Entre os democratas que votaram a favor estão Jared Golden, Marie Gluesenkamp Perez, Adam Gray, Don Davis, Vicente Gonzalez e Henry Cuellar. Já os republicanos dissidentes incluem Anna Paulina Luna, Chip Roy, Thomas Massie, Eli Crane, Tim Burchett e Josh Brecheen.

O projeto também prevê aumento salarial para militares, expansão de sistemas antimísseis, investimentos em minerais estratégicos e diretrizes para o uso de inteligência artificial nas Forças Armadas.

Analistas apontam que a aprovação final dependerá de negociações bipartidárias no Senado. Líderes republicanos reconhecem que não têm votos para superar a obstrução democrata, o que pode exigir revisões significativas.

Enquanto isso, Trump continua a endurecer o discurso contra o Irã.

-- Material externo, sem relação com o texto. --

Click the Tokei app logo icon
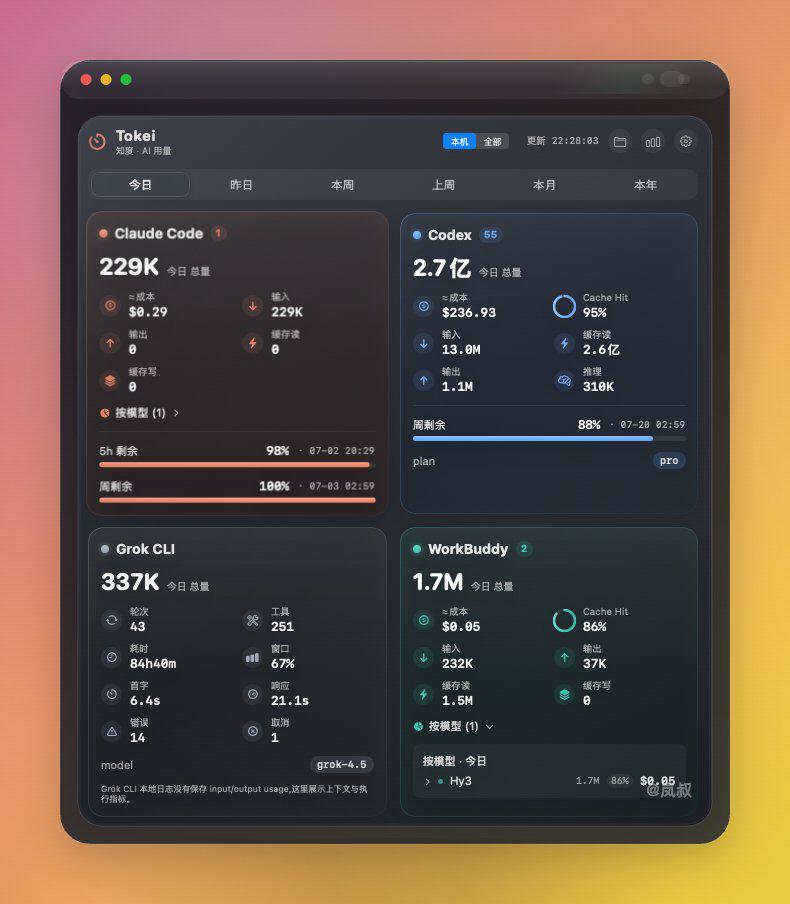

Em postagem em sua rede social, ele ameaçou bombardear pontes e usinas de energia iranianas se o país atacar embarcações no Estreito de Ormuz.

O clima em Washington reflete a tensão entre a necessidade de segurança nacional e a preocupação com os custos humanos e financeiros de uma guerra prolongada. A aprovação do NDAA representa um marco, mas o caminho até a sanção presidencial ainda é incerto.